Centrality Measures and The Networked SIR Model

Note: In this, and all posts in this series, the terms "graph" and "network" are used interchangeably. The same applies to the terms "node", "vertex" and "individual".

In this post I will be talking about how observations of network centralities, from simulations of the networked SIR model (previous post), may be used as predictors when applying the SINDy systems identification method (another previous post).

Centrality measures have been considered before in the literature in connection with the networked SIR model, for example in [Dekker, 2013],[Bucur et al., 2020] and [Yuan et al., 2013], but I have not seen papers where aggregates of centrality measures, for nodes in the different compartments, are tracked over the duration of a simulation, which is what we will be looking at here.

What is a network centrality measure?

In the following let \(V\) be the vertex set of a finite graph \(G\), with cardinality \(|V|=N\).

Network centrality measures offer a way to quantify connectivity properties of a vertex \(v_j \in V\) according to some criteria.

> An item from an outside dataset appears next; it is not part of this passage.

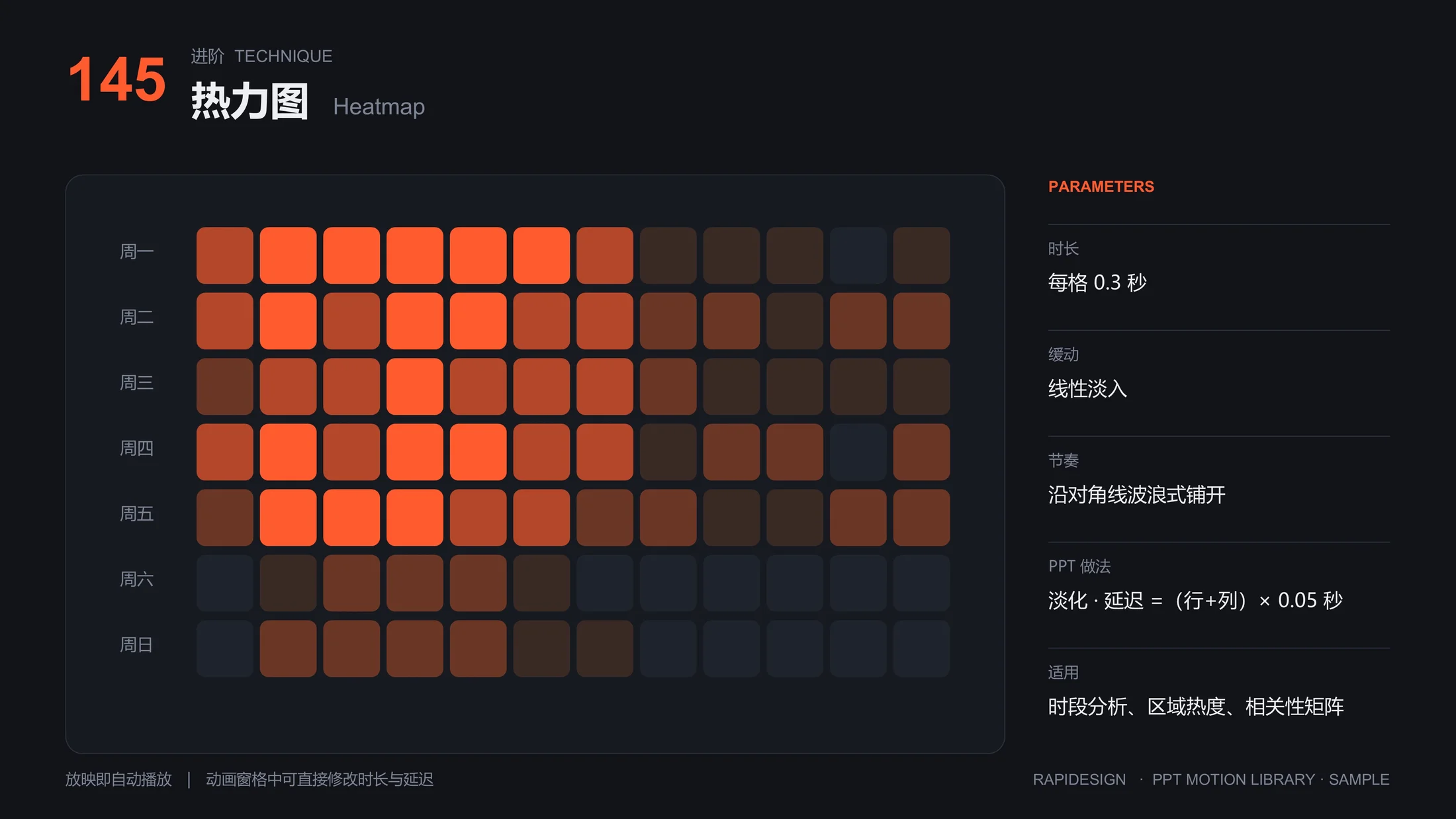Click the orange number 145
Viewport: 1456px width, 819px height.
pyautogui.click(x=117, y=79)
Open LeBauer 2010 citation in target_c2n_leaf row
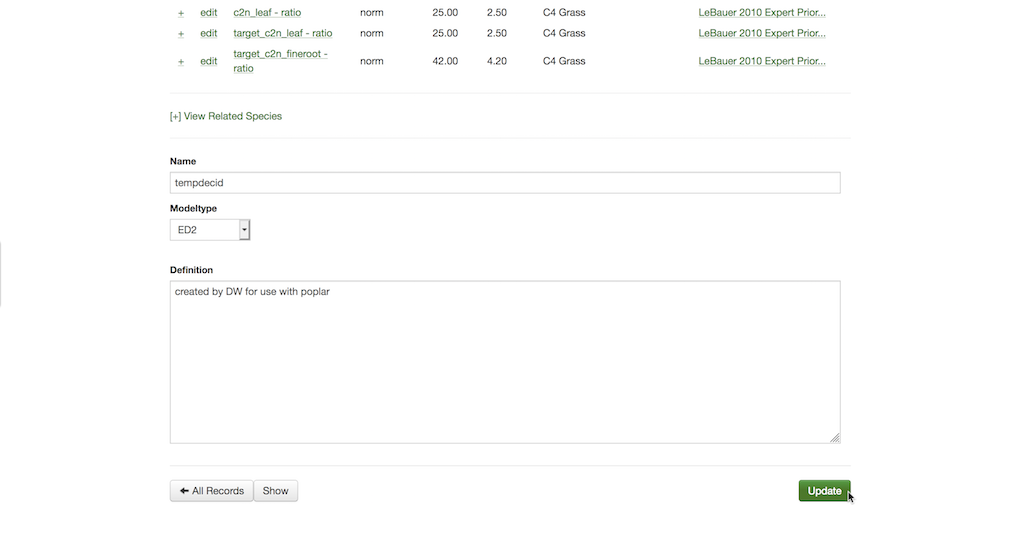 click(762, 33)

Depending on the application, the measure establishes the importance of the vertex from a connectivity standpoint.

Well known centrality measures include for example degree centrality, betweenness centrality, eigenvector centrality and closeness centrality amongst others.

For example, the degree centrality \( C_D(v_j) \)of a vertex \(v_j\) is the number of edges that are adjacent to the it, and so coincides with the vertex degree \( deg(v_j) \).

The betweenness centrality \(C_B(v_j)\) for \(v_j \in V\) is defined as the sum of the fractions of shortest paths (counting edges) in \(G\) going through \(v_j\) between all vertice pairs \(v_i,v_k \in V\), where \(i,k,j \in \{1,2,\ldots,N\}\) and \(i\neq j,\, i < k \neq j\), times a normalizing factor.

\[ C_B(v_j) = \frac{2}{(N-1)(N-2)}\, \sum_{i \neq j} \sum_{i < k \neq j} \frac{\sigma_{ik}(j)}{\sigma_{ik}} \]

where \( \sigma_{ik}(j) \) denotes the number of shortest paths from \(v_i\) to \(v_k\) going through \(v_j\), and \(\sigma_{ik}\) is the total number of shortest paths from \(v_i\) to \(v_k\) [Dekker, 2013].
The normalizing factor \(\frac{2}{(N-1)(N-2)}\) above corresponds to the one used in the igraph package, when computing the betweenness centrality in R (using igraph::betweenness with the normalized=TRUE option), but one may come across other factors in the literature.
Betweenness centrality can for example be used to identify bottlenecks in traffic networks, since traffic usually takes the shortest route from A to B.

Aggregates of centralities

In my master's thesis I wanted to find some way to use dynamic centrality observations from simulations as predictors when applying SINDy. My thinking was that an infected node's centrality measure, for example considering degree centrality, would clearly influence the time derivative target that we want to approximate when using SINDy. The solution I came up with, was to use the fraction of the centrality sum accounted for by the individuals in the \(S(t),\,I(t)\) and \(R(t)\) vertex sets at time \(t\). If I may elaborate...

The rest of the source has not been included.